With that in mind, we should expect a revision in the coming weeks.
UK GDP Estimates YoY for July came in at 7.5% and under the expectations of 8.0%.


The ActivTrades sentiment indicator shows that retail traders continue to be bearish of the pound even as the price is rising again.

Having found support from a decent area of balance on Wednesday, yesterday's impulsive move higher looks set to continue into the end of the week, with traders targeting the swing high and the 1.3890 price level.

The forex heatmap at the London open today has flipped to risk-on, with traders moving into the Antipodeans and CAD and away from the likes of the yen and Swiss franc. This should be good for end-of-week bounce inequities. Lots of US traders will be looking to buy Thursday's Regular Trading Hours lows on the S&P500 today.

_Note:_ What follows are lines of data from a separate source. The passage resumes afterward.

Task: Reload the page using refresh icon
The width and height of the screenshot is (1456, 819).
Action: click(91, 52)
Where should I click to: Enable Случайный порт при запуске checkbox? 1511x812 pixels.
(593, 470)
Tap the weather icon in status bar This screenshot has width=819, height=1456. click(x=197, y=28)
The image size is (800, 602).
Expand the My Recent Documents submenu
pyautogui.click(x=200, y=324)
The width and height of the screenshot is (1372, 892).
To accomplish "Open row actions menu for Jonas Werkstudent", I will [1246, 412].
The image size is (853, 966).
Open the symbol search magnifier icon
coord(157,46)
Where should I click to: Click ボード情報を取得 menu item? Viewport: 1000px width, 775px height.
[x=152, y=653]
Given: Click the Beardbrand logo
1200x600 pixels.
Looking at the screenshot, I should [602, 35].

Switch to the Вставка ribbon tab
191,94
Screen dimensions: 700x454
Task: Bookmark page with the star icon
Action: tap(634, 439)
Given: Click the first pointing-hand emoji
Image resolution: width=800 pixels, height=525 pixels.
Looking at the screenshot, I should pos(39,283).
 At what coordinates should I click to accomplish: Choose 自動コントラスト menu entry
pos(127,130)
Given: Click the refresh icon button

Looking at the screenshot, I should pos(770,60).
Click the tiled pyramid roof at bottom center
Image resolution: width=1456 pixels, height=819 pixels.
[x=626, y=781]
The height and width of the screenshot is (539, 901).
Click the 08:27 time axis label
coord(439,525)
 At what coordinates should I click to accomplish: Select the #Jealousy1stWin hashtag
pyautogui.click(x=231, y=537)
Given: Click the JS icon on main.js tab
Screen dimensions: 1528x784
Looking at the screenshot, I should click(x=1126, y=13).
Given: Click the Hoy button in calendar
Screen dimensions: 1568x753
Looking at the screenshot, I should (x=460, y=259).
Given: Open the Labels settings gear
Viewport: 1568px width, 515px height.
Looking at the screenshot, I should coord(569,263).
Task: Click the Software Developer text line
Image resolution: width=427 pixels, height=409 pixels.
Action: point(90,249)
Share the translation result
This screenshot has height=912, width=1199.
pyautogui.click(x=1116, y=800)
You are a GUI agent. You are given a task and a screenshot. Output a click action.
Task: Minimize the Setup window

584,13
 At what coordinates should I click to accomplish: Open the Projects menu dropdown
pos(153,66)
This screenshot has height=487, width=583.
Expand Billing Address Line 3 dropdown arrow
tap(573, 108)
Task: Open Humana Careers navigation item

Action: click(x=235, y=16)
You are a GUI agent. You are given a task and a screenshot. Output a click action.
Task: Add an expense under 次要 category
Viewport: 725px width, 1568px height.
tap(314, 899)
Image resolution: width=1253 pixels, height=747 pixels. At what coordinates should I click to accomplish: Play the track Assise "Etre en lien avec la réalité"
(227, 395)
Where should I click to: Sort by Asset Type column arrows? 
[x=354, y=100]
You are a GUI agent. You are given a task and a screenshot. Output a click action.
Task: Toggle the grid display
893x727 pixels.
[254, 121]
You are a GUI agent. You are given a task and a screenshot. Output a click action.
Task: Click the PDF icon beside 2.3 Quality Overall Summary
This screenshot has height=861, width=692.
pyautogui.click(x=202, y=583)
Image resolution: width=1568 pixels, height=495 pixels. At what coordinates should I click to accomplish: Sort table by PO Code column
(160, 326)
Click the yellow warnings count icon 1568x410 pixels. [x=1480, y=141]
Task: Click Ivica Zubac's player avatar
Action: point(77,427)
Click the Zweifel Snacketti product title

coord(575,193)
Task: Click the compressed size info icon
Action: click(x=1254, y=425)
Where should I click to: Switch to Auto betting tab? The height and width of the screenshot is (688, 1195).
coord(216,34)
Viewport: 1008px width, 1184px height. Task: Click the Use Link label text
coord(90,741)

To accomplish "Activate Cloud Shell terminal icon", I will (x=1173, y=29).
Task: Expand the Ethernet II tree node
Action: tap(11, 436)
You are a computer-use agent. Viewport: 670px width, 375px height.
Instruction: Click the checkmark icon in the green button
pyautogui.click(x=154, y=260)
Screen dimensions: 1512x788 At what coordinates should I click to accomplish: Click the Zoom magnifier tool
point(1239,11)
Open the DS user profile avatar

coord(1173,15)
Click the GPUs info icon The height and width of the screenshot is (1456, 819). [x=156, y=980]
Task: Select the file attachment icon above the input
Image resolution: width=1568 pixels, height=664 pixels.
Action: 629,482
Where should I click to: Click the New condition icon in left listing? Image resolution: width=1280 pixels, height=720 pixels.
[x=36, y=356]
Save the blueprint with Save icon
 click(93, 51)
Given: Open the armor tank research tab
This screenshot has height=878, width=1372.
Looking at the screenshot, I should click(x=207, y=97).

As an example, the daily 20 ema has acted as a great place to add into a trade but it should be noted that price does also tend to find the 50-day ema shortly after, so marrying a trade is probably not advisable over the weekend. The overall risk markets may be taking comfort from the 90-minute telephone call between President Biden and Chinese President Xi, where the conversation was productive whereas lower-level talks had not moved things forward.
Market analysts are picking over the bones of yesterday's ECB PEPP recalibration, where the European Central Bank decided to moderately reduce the asset purchases. The word on the street that the lack of tantrums in the markets may give the Fed more confidence that they could also moderately reduce their asset purchases.

Quantitative Easing is an asset swap and it’s basically designed to push the rates lower with an increase in QE. The chart above shows that as the Feds Effective Fund Rate was rising, their Total Reserves were being allowed to decline. The Redline is the 5-year TIPS which shows how the short-term rates get crushed with increasing inflation and accelerated asset purchases.

What a lot of people don’t talk about is the inverse relationship between Asset Purchases and Labour Force Participation. The above chart shows that the Fed’s dual mandate would be easier to achieve if they were able to reduce the QE program, as it appears the Labour Force finds it harder to rise when QE purchases accelerate too.

The daily EURUSD is trying its hardest to make a basing pattern after yesterday's indecision candle. The longer the bears fail to push the single currency lower the more likely the price rises due to the path of least resistance. The 20 and 50 ema are confluent with previous market structure forming support. President Lagarde speaks again today at a press conference that is being held at a Eurogroup Meeting in Slovenia today. I would imagine there would be some clarification around the statements from yesterday but nothing new to add.